[<prev] [next>] [<thread-prev] [thread-next>] [day] [month] [year] [list]
Message-ID: <20220503171413.00001297@Huawei.com>
Date: Tue, 3 May 2022 17:14:13 +0100
From: Jonathan Cameron <Jonathan.Cameron@...wei.com>
To: Dan Williams <dan.j.williams@...el.com>
CC: "Weiny, Ira" <ira.weiny@...el.com>,
Bjorn Helgaas <bhelgaas@...gle.com>,
Alison Schofield <alison.schofield@...el.com>,
Vishal Verma <vishal.l.verma@...el.com>,
Ben Widawsky <ben.widawsky@...el.com>,
"Linux Kernel Mailing List" <linux-kernel@...r.kernel.org>,
<linux-cxl@...r.kernel.org>, Linux PCI <linux-pci@...r.kernel.org>
Subject: Re: [PATCH V8 04/10] cxl/pci: Create auxiliary devices for each DOE
mailbox
On Fri, 29 Apr 2022 10:01:09 -0700
Dan Williams <dan.j.williams@...el.com> wrote:
> On Fri, Apr 29, 2022 at 9:39 AM Jonathan Cameron
> <Jonathan.Cameron@...wei.com> wrote:
> >
> > On Thu, 28 Apr 2022 14:09:38 -0700
> > ira.weiny@...el.com wrote:
> >
> > > On Wed, Apr 27, 2022 at 06:19:42PM +0100, Jonathan Cameron wrote:
> > > > On Thu, 14 Apr 2022 13:32:31 -0700
> > > > ira.weiny@...el.com wrote:
> > > >
> > > > > From: Ira Weiny <ira.weiny@...el.com>
> > > > >
> > > > > CXL kernel drivers optionally need to access DOE mailbox capabilities.
> > > > > Access to mailboxes for things such as CDAT, SPDM, and IDE are needed by
> > > > > the kernel while other access is designed towards user space usage. An
> > > > > example of this is for CXL Compliance Testing (see CXL 2.0 14.16.4
> > > > > Compliance Mode DOE) which offers a mechanism to set different test
> > > > > modes for a device.
> > > > >
> > > > > There is no anticipated need for the kernel to share an individual
> > > > > mailbox with user space. Thus developing an interface to marshal access
> > > > > between the kernel and user space for a single mailbox is unnecessary
> > > > > overhead. However, having the kernel relinquish some mailboxes to be
> > > > > controlled by user space is a reasonable compromise to share access to
> > > > > the device.
> > > > >
> > > > > The auxiliary bus provides an elegant solution for this. Each DOE
> > > > > capability is given its own auxiliary device. This device is controlled
> > > > > by a kernel driver by default which restricts access to the mailbox.

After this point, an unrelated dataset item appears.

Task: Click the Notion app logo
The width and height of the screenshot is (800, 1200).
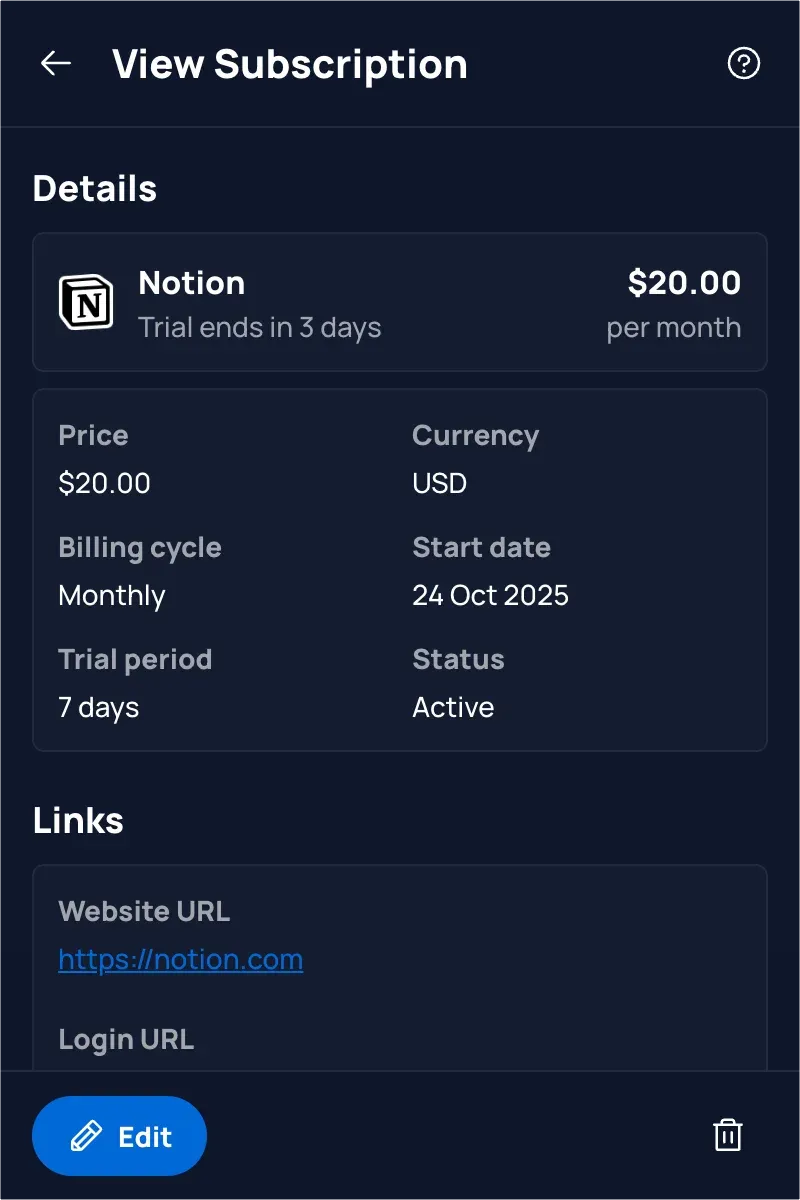Action: (88, 302)
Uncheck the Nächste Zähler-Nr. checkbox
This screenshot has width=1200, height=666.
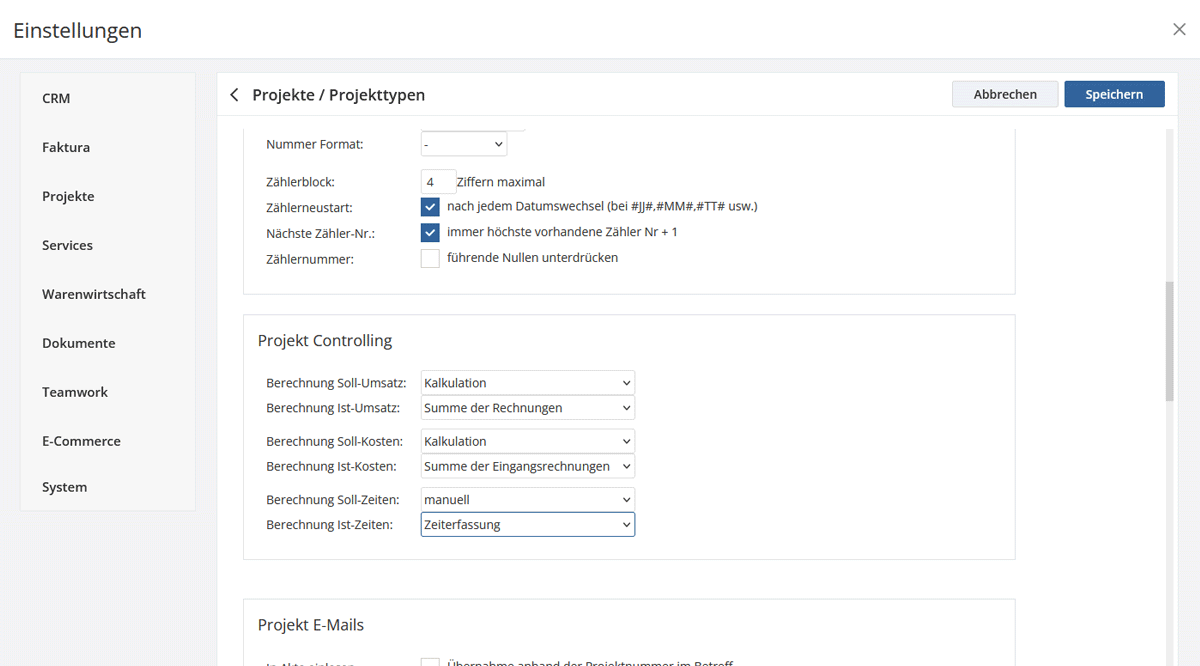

> > > > > Unbinding the driver from a single auxiliary device (DOE mailbox
> > > > > capability) frees the mailbox for user space access. This architecture
> > > > > also allows a clear picture on which mailboxes are kernel controlled vs
> > > > > not.
> > > > >
> > > > > Iterate each DOE mailbox capability and create auxiliary bus devices.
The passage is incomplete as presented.